La aerolínea española Air Europa anunció la prolongación de la cancelación de sus vuelos entre Madrid y Caracas hasta el 31 de enero, una medida que, según la compañía, responde a la situación actual en Venezuela. La suspensión, que comenzó el pasado 24 de noviembre, ha sido prorrogada de forma sucesiva ante la falta de condiciones para retomar las operaciones con normalidad.

Desde que interrumpió su ruta hacia la capital venezolana, la aerolínea ha mantenido opciones de asistencia para los pasajeros afectados, entre ellas el cambio gratuito de fecha o destino, la emisión de vales canjeables o el reembolso total del boleto adquirido.

Air Europa no es la única compañía que ha optado por extender la paralización de sus vuelos. Iberia y Plus Ultra también confirmaron que mantendrán suspendidas sus operaciones entre Madrid y Caracas hasta el mismo 31 de enero, siguiendo las recomendaciones de la Agencia Estatal de Seguridad Aérea (AESA) de España.

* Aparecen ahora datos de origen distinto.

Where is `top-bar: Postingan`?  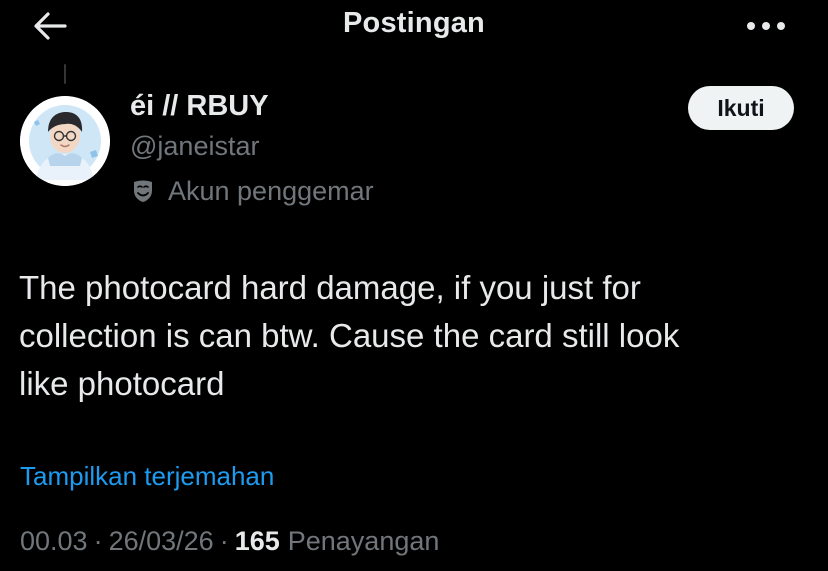
top-bar: Postingan is located at coordinates (414, 26).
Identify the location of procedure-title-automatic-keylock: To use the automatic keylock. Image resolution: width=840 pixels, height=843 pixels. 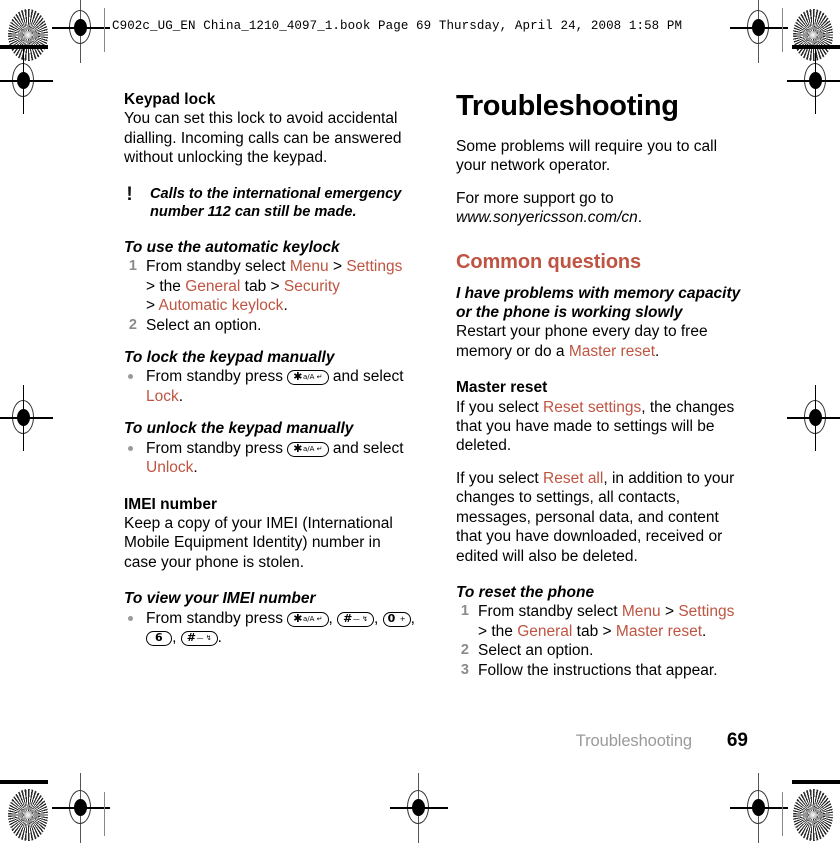
(232, 248).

Actualmente, todas las aerolíneas que conectaban ambos países tienen sus licencias suspendidas por el Instituto Nacional de Aeronáutica Civil (INAC) de Venezuela. La medida incluye, además de las compañías españolas, a TAP (Portugal), Avianca (Colombia), Gol (Brasil), Latam Colombia y Turkish Airlines (Turquía), lo que ha dejado a Venezuela sin conexiones aéreas regulares con varios de sus principales destinos internacionales.

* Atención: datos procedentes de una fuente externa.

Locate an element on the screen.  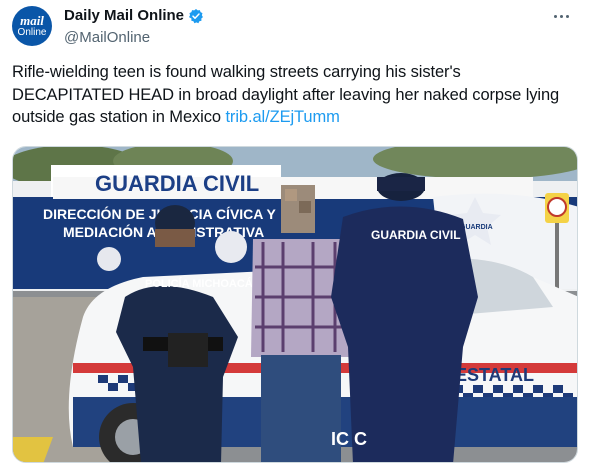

La extensión de estas cancelaciones ocurre en un contexto de creciente tensión geopolítica en el Caribe, marcado por un aumento de la presencia militar de Estados Unidos en la región y por acciones recientes contra infraestructuras vinculadas al narcotráfico en territorio venezolano. Según fuentes estadounidenses, la semana pasada se produjo un ataque con drones contra un muelle que presuntamente era utilizado por el Tren de Aragua para el almacenamiento y embarque de drogas.

Funcionarios de Estados Unidos aseguraron que el ataque no dejó víctimas, pero confirmaron que se trató de una operación directa dentro de Venezuela, lo que representa un punto de inflexión en la estrategia de presión del gobierno del presidente Donald Trump contra el régimen de Nicolás Maduro. El propio mandatario estadounidense reconoció públicamente la responsabilidad de su país en la operación, sin ofrecer mayores detalles sobre su ejecución.

Mientras tanto, la prolongación de la suspensión aérea mantiene en vilo a miles de pasajeros y refuerza el aislamiento del país en materia de conectividad internacional, en un escenario donde la incertidumbre política y de seguridad sigue condicionando las decisiones del sector aeronáutico.